Quantification and statistics
All statistics were performed by MATLAB (R2016b, MathWorks) and Python (V2.7, Python Software Foundation) routines. Data were judged to be statistically significant, while the P-value less than 0.05. Asterisks denote statistical significance *p < 0.05; **p < 0.01; ***p < 0.001. Unless stated otherwise, values were presented as Mean ± s.e.m..
Author contributions
W.S. and J. H. oversaw the whole project. W.S., J. H. & Z. G. designed the experiments. Z. G. & C. L. performed all animal experiments. Z. G. & H. W. analyzed the data. H. W. & S. F. performed the computational modeling under the supervision of X. J. W.. M. C. performed the electrophysiological recordings.
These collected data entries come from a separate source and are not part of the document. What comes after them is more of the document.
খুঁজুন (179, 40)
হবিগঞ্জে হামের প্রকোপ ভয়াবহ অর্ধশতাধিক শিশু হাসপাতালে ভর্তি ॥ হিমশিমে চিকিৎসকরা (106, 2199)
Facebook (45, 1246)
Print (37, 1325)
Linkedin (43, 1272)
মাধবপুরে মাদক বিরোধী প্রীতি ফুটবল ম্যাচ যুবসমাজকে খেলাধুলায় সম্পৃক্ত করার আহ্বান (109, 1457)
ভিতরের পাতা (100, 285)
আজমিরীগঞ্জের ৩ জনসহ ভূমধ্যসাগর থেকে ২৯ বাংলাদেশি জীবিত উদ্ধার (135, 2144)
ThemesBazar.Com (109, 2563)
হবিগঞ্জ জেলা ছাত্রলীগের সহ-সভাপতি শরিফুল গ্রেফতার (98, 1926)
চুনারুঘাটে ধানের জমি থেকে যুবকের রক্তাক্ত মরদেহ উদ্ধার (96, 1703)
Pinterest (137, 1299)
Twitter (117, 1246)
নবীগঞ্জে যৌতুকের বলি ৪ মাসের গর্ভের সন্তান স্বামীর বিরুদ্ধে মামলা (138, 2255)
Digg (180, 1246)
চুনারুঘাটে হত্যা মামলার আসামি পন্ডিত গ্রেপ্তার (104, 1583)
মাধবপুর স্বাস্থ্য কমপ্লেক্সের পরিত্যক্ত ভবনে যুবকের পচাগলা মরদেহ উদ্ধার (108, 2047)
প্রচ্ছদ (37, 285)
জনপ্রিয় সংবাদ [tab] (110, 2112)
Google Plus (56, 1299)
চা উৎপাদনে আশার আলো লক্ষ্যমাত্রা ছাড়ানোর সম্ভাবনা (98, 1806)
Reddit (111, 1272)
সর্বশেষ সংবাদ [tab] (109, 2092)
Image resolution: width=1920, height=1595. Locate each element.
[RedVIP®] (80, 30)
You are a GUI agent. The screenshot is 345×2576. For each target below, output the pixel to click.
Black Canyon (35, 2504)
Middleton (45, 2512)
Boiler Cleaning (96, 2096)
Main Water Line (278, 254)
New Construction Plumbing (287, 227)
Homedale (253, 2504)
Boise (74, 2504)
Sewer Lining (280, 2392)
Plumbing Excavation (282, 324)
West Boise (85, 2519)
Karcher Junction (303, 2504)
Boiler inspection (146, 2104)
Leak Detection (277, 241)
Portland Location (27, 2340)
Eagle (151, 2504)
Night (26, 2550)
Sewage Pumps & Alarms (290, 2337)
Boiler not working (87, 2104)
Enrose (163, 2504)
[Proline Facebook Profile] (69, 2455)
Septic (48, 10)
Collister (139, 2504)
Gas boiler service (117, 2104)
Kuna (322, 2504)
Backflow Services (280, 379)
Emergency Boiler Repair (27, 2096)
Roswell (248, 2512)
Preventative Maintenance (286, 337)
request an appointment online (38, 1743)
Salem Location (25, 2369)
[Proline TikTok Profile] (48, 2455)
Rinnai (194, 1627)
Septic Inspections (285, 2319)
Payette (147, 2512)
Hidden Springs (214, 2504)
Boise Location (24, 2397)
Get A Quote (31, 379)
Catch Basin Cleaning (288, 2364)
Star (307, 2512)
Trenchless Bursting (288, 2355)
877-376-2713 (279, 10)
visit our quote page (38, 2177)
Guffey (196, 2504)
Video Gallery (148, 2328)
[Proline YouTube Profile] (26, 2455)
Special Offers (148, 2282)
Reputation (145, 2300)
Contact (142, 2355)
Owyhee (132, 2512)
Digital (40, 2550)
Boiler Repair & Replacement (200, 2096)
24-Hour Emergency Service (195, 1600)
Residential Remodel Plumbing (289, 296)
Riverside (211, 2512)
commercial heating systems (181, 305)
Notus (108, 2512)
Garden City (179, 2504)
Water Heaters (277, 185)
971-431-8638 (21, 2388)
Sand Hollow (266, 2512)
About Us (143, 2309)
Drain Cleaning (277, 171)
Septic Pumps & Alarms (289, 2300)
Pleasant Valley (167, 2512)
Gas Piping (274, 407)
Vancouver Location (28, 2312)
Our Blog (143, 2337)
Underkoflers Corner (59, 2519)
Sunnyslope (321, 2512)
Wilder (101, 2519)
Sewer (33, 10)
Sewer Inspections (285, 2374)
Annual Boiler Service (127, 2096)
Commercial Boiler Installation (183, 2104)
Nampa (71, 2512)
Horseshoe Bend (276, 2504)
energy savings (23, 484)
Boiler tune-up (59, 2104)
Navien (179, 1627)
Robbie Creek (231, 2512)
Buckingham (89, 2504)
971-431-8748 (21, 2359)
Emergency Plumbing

W.S., J. H., H. W. & Z. G. wrote the paper with the participation of all other authors.
Competing interests
The authors declare no competing interests.
Acknowledgments
We thank Drs. M. Lou, W. Ge, Y. Rao, W Zhou, and B Min for comments on the manuscript. This work was supported by the National Natural Science Foundation of China (grant nos. 31922029, 31671086, 61890951, and 61890950 to J.H.), a Shanghai Pujiang Talent Award (grant no. 2018×0302-101-01 to W.S.).